[Entries for locating words and elements]
+ + +
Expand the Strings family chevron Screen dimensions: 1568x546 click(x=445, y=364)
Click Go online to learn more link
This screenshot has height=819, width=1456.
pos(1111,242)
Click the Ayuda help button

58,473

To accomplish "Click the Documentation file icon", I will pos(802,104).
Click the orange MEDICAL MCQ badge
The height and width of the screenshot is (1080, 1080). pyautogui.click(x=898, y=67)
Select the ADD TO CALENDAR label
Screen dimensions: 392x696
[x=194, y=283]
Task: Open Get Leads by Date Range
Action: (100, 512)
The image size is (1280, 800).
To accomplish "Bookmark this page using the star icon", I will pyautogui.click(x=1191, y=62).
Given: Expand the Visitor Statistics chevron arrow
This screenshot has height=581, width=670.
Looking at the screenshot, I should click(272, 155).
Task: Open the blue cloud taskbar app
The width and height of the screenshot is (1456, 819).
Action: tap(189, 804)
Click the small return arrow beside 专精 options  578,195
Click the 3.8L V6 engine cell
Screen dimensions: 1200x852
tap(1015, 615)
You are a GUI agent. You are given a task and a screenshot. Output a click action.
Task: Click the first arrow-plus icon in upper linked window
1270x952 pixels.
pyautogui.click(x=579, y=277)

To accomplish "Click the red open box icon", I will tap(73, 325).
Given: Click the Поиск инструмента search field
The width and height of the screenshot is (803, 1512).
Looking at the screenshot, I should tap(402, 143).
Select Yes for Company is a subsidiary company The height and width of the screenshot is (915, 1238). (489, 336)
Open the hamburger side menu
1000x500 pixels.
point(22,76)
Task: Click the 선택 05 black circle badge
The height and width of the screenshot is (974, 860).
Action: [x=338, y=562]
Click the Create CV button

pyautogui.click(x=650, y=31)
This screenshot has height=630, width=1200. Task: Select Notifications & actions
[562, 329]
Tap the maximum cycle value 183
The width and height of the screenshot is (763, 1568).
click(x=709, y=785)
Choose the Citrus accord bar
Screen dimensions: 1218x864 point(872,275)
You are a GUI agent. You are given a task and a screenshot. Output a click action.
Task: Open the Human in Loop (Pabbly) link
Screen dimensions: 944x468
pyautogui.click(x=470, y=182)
+ + +
Copy the listing word for word, from its first line through the line that contains "I will pos(802,104).", including that line.

Expand the Strings family chevron Screen dimensions: 1568x546 click(x=445, y=364)
Click Go online to learn more link
This screenshot has height=819, width=1456.
pos(1111,242)
Click the Ayuda help button

58,473

To accomplish "Click the Documentation file icon", I will pos(802,104).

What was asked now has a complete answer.